Ce mythe puissant, convoquant au passage la terrible légende de l’artiste maudit, ne cesse d’irriguer – au moins depuis le XIXème siècle – l’histoire de l’art avec le succès que l’on sait. Thierry-Loïc Boussard ne fut pas un artiste maudit. Sa volonté de poursuivre en solitaire son chemin, il l’a cherché, revendiqué, acceptant implicitement que son œuvre reste finalement confidentielle.
Six ans après son décès, les artistes et commissaires qui l’ont connu ne cessent de célébrer son œuvre, y repérant des questionnements fondamentaux quant à l’actualité de la peinture.
Au premier abord, l’œuvre de Boussard peut dérouter. Mais quiconque s’y frotte, quiconque laisse son regard pénétrer ses toiles et dessins, quiconque prend la mesure du travail accompli se trouve soudain embarqué dans le plus extraordinaire voyage car celui-ci ne cherche pas à atteindre les rivages du beau, du merveilleux, du séducteur.
Non, ce qui est en jeu est plus profond et plus essentiel : qu’est-ce qui fonde l’acte pictural ? En regardeur visionnaire, en parfait connaisseur de l’histoire de l’art, Boussard accepte toutes les possibilités, toutes les erreurs, toutes les trouvailles. Seul compte l’acte.
Le seul héroïsme que l’on peut lui reconnaître consistait à aimer passionnément la vie, à poursuivre son aventure avec une énergie hors norme. Sa peinture est un acte de foi envers le monde, la vie et la capacité de l’artiste à ré-enchanter l’imaginaire.
En attestent ses variations chromatiques, ses éclats de couleurs sans équivalent chez ses contemporains. En attestent également cet amour de la matière et cette passion pour les matériaux trouvés lui servant de support.
Lorsqu’il débute sérieusement la peinture en 1974, c’est vers l’abstraction qu’il se tourne. Et pas n’importe quelle abstraction mais celle défendue par les membres de Supports/Surfaces (notamment Marc Devade et Daniel Dezeuze) ou cette peinture américaine refusant la géométrie au profit d’une interrogation des constituants même de la peinture (Clyfford Still ou Robert Motherwell).

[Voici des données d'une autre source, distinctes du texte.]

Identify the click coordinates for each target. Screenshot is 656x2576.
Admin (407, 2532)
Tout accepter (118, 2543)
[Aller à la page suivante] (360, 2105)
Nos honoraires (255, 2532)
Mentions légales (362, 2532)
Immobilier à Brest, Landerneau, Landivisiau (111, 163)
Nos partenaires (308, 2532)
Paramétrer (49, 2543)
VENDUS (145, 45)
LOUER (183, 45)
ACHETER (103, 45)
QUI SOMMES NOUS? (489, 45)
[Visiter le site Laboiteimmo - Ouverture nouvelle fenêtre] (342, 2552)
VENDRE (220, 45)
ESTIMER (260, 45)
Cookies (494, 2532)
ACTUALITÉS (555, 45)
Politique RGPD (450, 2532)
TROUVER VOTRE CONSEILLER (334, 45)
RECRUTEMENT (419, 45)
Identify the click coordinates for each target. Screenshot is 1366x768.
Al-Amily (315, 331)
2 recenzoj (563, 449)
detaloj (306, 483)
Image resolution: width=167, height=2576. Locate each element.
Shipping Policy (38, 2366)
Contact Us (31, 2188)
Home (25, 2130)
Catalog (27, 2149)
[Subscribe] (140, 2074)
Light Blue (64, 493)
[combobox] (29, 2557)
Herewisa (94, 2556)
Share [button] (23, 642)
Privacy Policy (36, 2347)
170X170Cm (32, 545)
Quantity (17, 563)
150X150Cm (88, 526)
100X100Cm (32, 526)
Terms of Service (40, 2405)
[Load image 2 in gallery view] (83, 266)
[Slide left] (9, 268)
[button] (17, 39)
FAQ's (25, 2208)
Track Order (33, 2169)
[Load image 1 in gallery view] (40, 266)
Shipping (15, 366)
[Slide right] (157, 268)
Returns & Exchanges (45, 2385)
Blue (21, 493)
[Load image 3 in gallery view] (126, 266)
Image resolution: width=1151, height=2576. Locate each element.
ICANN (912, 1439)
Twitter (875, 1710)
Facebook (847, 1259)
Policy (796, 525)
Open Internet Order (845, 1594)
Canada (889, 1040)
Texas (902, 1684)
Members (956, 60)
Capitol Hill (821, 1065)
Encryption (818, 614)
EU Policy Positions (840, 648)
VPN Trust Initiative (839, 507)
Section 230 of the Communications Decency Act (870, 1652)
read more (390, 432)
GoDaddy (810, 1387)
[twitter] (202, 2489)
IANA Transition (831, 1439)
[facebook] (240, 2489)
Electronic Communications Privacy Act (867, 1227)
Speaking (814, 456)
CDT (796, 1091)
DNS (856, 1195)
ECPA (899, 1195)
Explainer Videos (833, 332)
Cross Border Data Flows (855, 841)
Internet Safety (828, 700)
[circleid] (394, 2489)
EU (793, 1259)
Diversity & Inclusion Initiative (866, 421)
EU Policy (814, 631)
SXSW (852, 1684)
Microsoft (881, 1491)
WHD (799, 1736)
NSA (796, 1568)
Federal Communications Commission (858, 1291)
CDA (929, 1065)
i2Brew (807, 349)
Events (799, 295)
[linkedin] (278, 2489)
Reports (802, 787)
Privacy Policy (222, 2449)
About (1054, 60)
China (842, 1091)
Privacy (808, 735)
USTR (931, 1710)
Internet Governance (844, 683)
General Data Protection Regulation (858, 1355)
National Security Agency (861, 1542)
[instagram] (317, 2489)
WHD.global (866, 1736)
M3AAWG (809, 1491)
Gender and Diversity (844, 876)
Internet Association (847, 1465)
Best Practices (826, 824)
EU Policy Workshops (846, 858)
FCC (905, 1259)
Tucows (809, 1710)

De cette époque date aussi sa découverte de Sima (1891-1971) et sa fameuse revue Le Grand Jeu éditée en 1928 avec René Daumal. La liberté érigée comme jeu, comme mode de vie et de pensée, voilà son programme, mais un programme exigeant.
La matière, omniprésente dans ses œuvres, se fait généreuse, ouverte, creusée de mille contradictions, le tout dans des tons éclatants. Pour Boussard la peinture est donc un défi, défi plastique, esthétique, théorique mais aussi politique et moral.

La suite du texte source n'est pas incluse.